(Exercise text Opens)

As America’s debt has continued to balloon, there are signs that nation’s around the world are beginning to diversify their stockpiles of US dollars. If they reduce their holdings too quickly, the dollar could free-fall and precipitate a widespread sell-off.

According to Arab News, nearly $4 trillion in US dollars is currently held in central banks around the world; nearly 70% of all their holdings. This is as close to a monopoly as it gets. If even a fraction of those greenbacks are traded for euros or some other currency, the effects on the American economy would be catastrophic.

To a large extent, the supremacy of the dollar depends on the oil trade. Oil is the largest commodity in the world and its trade is almost exclusively denominated in dollars through the New York Mercantile Exchange (NYMEX) or London’s International Petroleum Exchange (IPE). Foreign countries must maintain large stockpiles of US Dollars in order to meet their energy needs. It is estimated that approximately $2.6 trillion is circulating in the oil trade alone.

(Exercise text Closes)

Answer from the passage on the US dollar:
(a) According to Arab News, about how much in US dollars do central banks around the world currently hold?
(b) Which two exchanges are named as places where the oil trade is denominated in dollars?
(c) About how much is estimated to circulate in the oil trade alone?
Answer from this passage on the US dollar alone.

(Collected data Opens)

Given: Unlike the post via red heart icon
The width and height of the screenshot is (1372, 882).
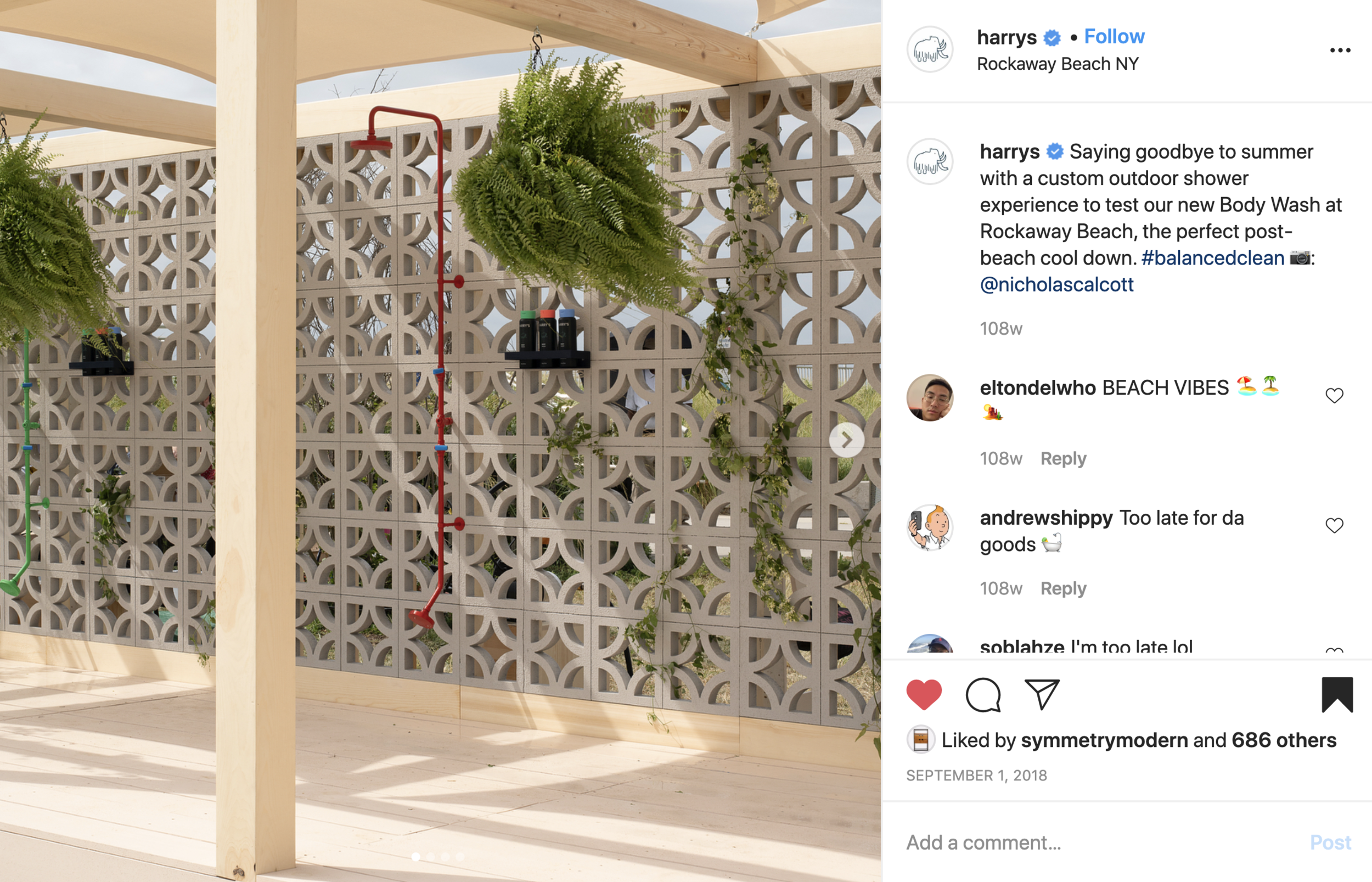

(Collected data Closes)

## Reply
(a) Nearly $4 trillion
(b) The New York Mercantile Exchange (NYMEX) and London's International Petroleum Exchange (IPE)
(c) Approximately $2.6 trillion